▶ _TEXT SEGMENT_
________________________________________

2017-05-09 18:50 GMT+03:00 Gyan <gyando...@gmail.com>:
>
> On Tue, May 9, 2017 at 7:47 AM, SviMik <svi...@gmail.com> wrote:
>
> > Let's assume A is a video, and B is a png image with alpha channel. I
need
> > to do the following blending (assuming the format is rgba and B_alpha
is in
> > 0...1 range):
> >
> > red = (A_red - B_red * B_alpha) / (1 - B_alpha);
> > green = (A_green - B_green * B_alpha) / (1 - B_alpha);
> > blue = (A_blue - B_blue * B_alpha) / (1 - B_alpha);
> >
>
> You can achieve this using a sequence of filters, where the above
> expression is realized piecemeal. I haven't tested this, but it should
work.

________________________________________

▶ _INFORMATION PROVIDED_
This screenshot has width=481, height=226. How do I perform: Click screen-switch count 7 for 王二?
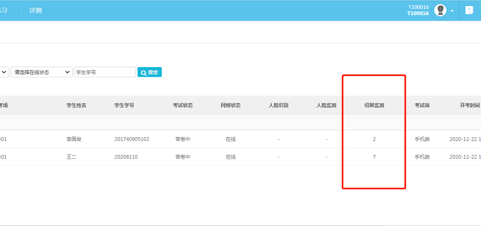click(x=374, y=157)
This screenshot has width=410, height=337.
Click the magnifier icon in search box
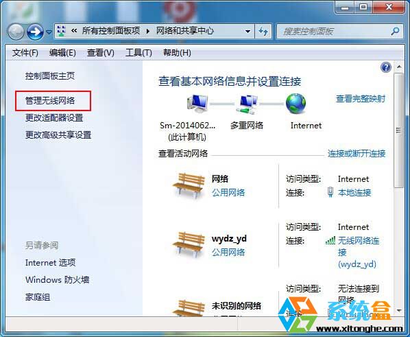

________________________________________

▶ _WRITTEN INSTRUCTION_
In the mailing-list thread, how does Gyan say the blending SviMik describes can be achieved, and what does he say about whether the approach has been tested? Answer in one to three sentences. The data above have no connection to the mailing-list thread.

▶ _WORKED SOLUTION_
Gyan says it can be done with a sequence of filters that realize the blending expression piecemeal. He has not tested this but says it should work.